Inspiration
The project was inspired by the ICT methodology’s focus on liquidity, market structure, and time-of-day precision, which promised a rules-based framework that could be systematized into a fully automated execution pipeline. By operationalizing core ICT ideas like liquidity sweeps, fair value gaps, order blocks, killzones, and the 2022 model’s time-and-price alignment, the aim was to remove discretion, enforce risk discipline, and capture repeatable edges at scale
What it does
The bot ingests live market data, scores trade setups with statistical and microstructure features, and automatically routes orders with position sizing, risk limits, and post-trade analytics—end to end with no human intervention.
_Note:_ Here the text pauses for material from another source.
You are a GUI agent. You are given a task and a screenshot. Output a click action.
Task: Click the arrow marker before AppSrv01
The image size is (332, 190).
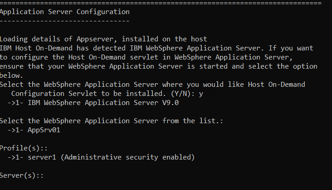(x=14, y=130)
It supports backtests, paper/live modes, and live monitoring with alerts, matching typical descriptions used in successful algorithmic trading project writeups
How we built it
Python for strategy research, data pipelines, and execution adapters, leveraging scientific libraries and async services where needed for IO-bound tasks and rapid iteration, as commonly recommended for algo-trading stacks.
Java for high-throughput, strongly typed microservices such as order routing, risk limits, and real-time dashboards, following microservice best practices from the Java ecosystem.
Challenges we ran into
Integrating strategy and execution in a single codebase while reconciling broker API quirks and historical-vs-live data schema mismatches was nontrivial, echoing typical issues reported by other builders
Accomplishments that we're proud of
Deployed a fully automated pipeline from data to execution with enforced risk controls (per-trade stop, max daily loss, circuit breaker), delivering reliable unattended operation as showcased in similar Devpost projects
What we learned
Clear, outcome-focused documentation and reproducible experiments matter as much as model accuracy; strong READMEs and onboarding dramatically increase project usability and credibility. Iterating on the research-to-production loop benefits from small, testable increments and tight feedback between metrics and execution, as emphasized in community guidance
What's next for Heisn HF
Next, the focus is on compliant fundraising, audited performance reporting, and controlled scaling—never guaranteeing returns. The plan is to run a capacity‑limited pilot with strict risk caps, publish net results with full drawdown history, and onboard only accredited investors under clear disclosures. Messaging will avoid “200% per month” promises; instead, targets will be presented as ranges based on out‑of‑sample and live data with methodology and fees explained. Parallel work includes multi‑broker redundancy, kill‑switches, and 24/7 monitoring. Capital will scale only after hitting predefined risk/return checkpoints and third‑party verification, prioritizing investor transparency and process quality over hype.